Towards large scale genetic network modeling

Abstract

Reverse Engineering Gene Regulatory Networks (GRNs) is an important and challenging problem of Systems Biology. For its superiority in both structure and parameter learning, the S-system model framework is often chosen for GRN reconstruction. The biggest challenge in reconstructing GRNs is the data having large number of genes and only a small number of samples.

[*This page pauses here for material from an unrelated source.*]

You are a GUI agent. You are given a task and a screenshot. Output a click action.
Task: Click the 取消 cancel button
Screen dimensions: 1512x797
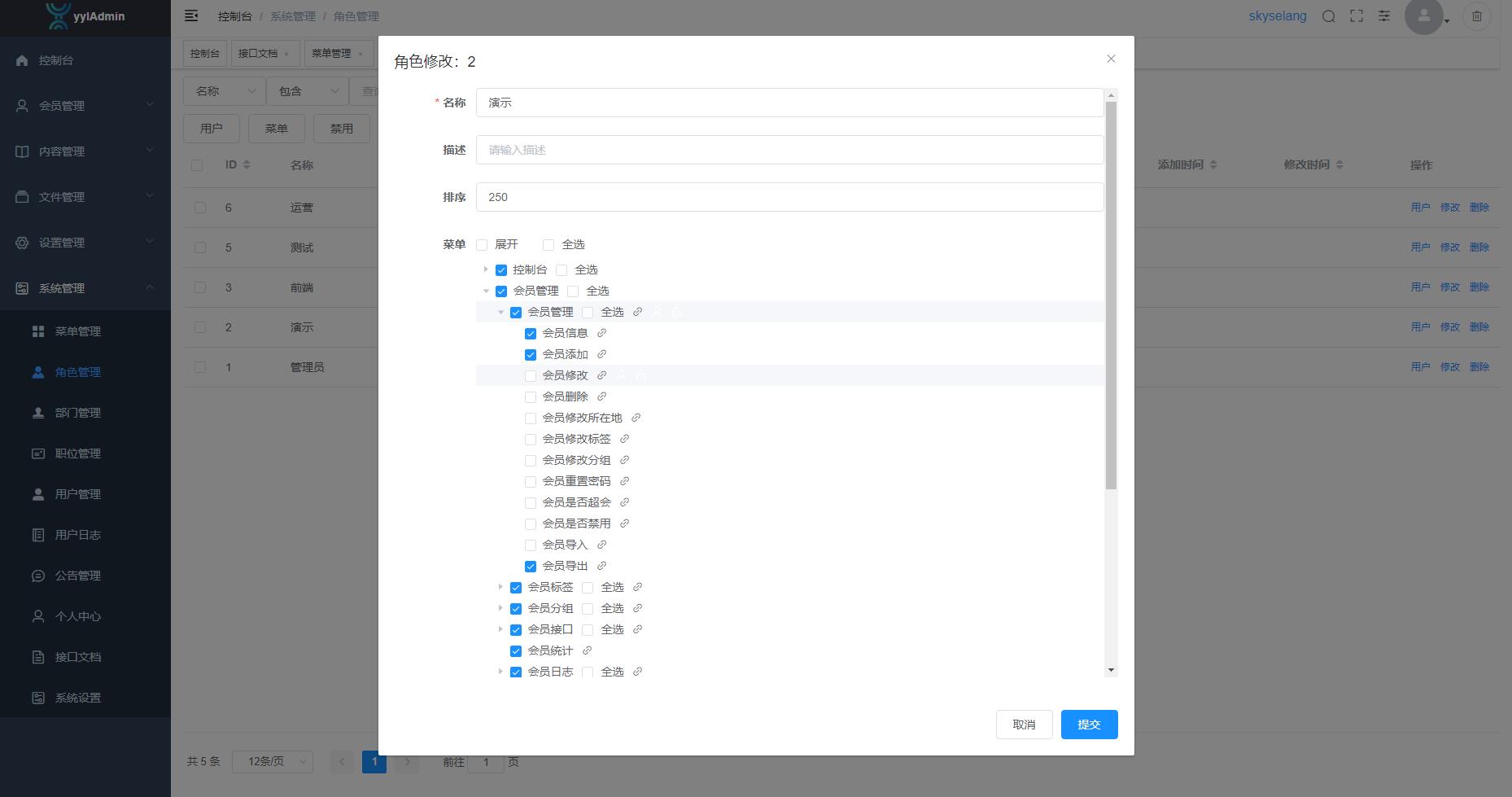1024,725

This “curse of dimensionality”, along with the large number of model parameters to be learnt, makes it extremely difficult to reverse engineer even a small network. For a medium or large network, the complexity becomes enormous. In this paper, we propose a method for managing large scale GRN modeling. As first step, we propose an Affinity Propagation Based Clustering to identify appropriate clusters by grouping the genes based on their time expression profiles. In the second step, the largest cluster consisting of majority of the relevant genes is considered in full detail to act as the core of the network while the other remaining clusters, which are not so significant, are each represented by their single representative gene to obtain a reduced order GRN. In the third step, we optimize the entire network by initializing the model parameters of the genes of the largest cluster with the values obtained in the second step (which are near optimal) and proceed to optimize the entire network. The initial investigations are carried out using previously reported 20-gene synthetic network. The superiority of performance is evaluated not only using the standard metrics, namely, sensitivity, specificity, precision and F-score, but also by average mean error and by comparing the time responses with those of the actual network parameters. The results obtained are promising.